2022's macroeconomic headwinds lead many consumers to pull back their spending on tech. As a result, many of the world's most valuable companies suffered steep stock declines.
Apple's (NASDAQ: AAPL) share prices fell nearly 27% throughout last year, but still managed to do better than other FAANG components like Alphabet and Amazon, which saw their stock prices stumble 39% and 49%, respectively, in 2022. Apple's stock managed a partial recovery in 2023 and is up 19% year to date. However, it still has more work to do. That suggests a buying opportunity for investors hoping to benefit from the effort.
Apple is home to a robust, reliable business that has a history of offering consistent long-term gains. Here's why a sell-off makes Apple's stock a screaming buy.
Apple is maximizing profits in its iPhone segment
In fiscal 2022, Apple's iPhone segment was responsible for 52% of its revenue, with services accounting for 19.8%. That means any steps to maximize profits in its smartphone business will likely be positive for Apple's outlook.
In January, Bloomberg revealed Apple has plans to decrease its dependency on other tech companies for iPhone components and move to increase in-house production of various components. The tech giant will reportedly begin producing a custom Wi-Fi/Bluetooth chip, ending partnerships with Broadcom and Qualcomm. Additionally, reports say Apple will start using custom displays as early as 2024, moving away from Samsung- and LG-produced screens. Utilizing more in-house components in the iPhones will likely boost profit margins as it ends costly partnerships with outside companies.
Apple has had success moving to custom tech components in the past as evidenced by its Mac lineup. The company announced in June 2020 that it would stop using Intel processors in its Macs and move to homegrown chips called Apple Silicon. Since the third quarter of 2020, Apple's Mac revenue has increased 62%, going from $7.1 billion then to $11.5 billion in Q4 2022.

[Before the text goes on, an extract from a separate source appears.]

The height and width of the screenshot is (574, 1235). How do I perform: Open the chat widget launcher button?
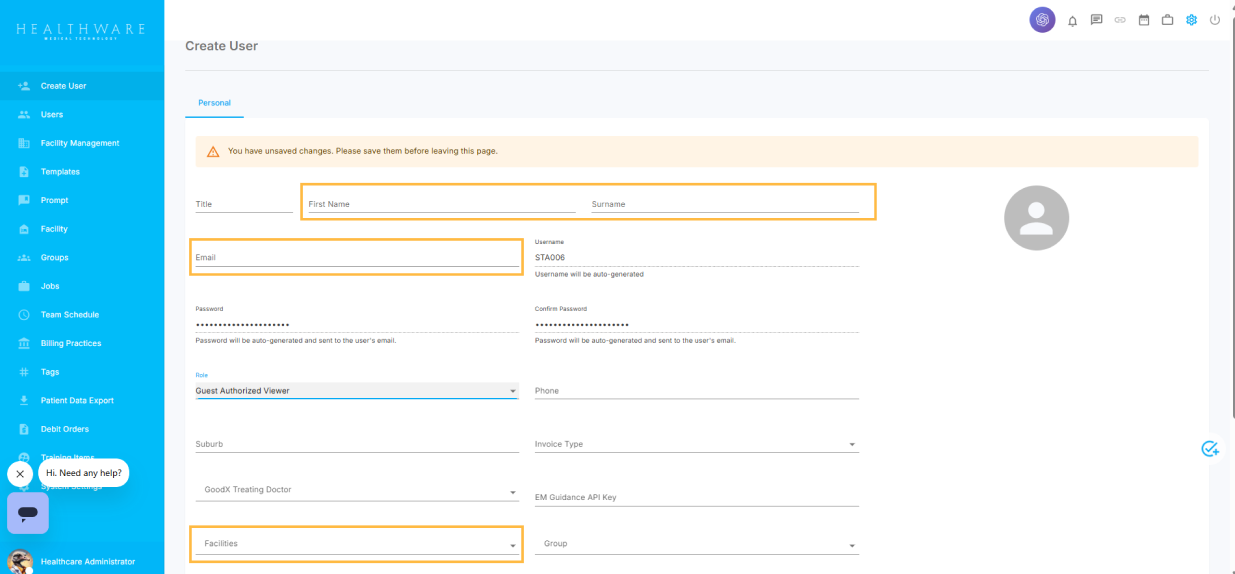click(28, 513)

In addition to improving its profit margin, Apple's Mac chips allowed the company to vastly upgrade its computers by controlling every component. The end products are faster than their predecessors, offering far better battery life and attracting more consumers. Similar treatment to its iPhones could provide a significant boost to its highest-earning segment.

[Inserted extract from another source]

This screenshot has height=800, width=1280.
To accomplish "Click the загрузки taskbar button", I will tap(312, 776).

Expanding in other markets
In addition to maximizing iPhone products, Apple is fortifying its business by diversifying its revenue and expanding in other areas.
The company will reportedly add a new product to its lineup and venture into augmented/virtual reality (AR/VR) with the launch of a headset later this year. According to Grand View Research, the augmented reality market was valued at $25.33 billion in 2021 and is projected to expand at a compound annual growth rate (CAGR) of 40.9% through 2030. Meanwhile, the VR market will develop at a CAGR of 15% in the same period. Apple's potent brand could take it far in the new sector, allowing it to substantially profit from the market's growth.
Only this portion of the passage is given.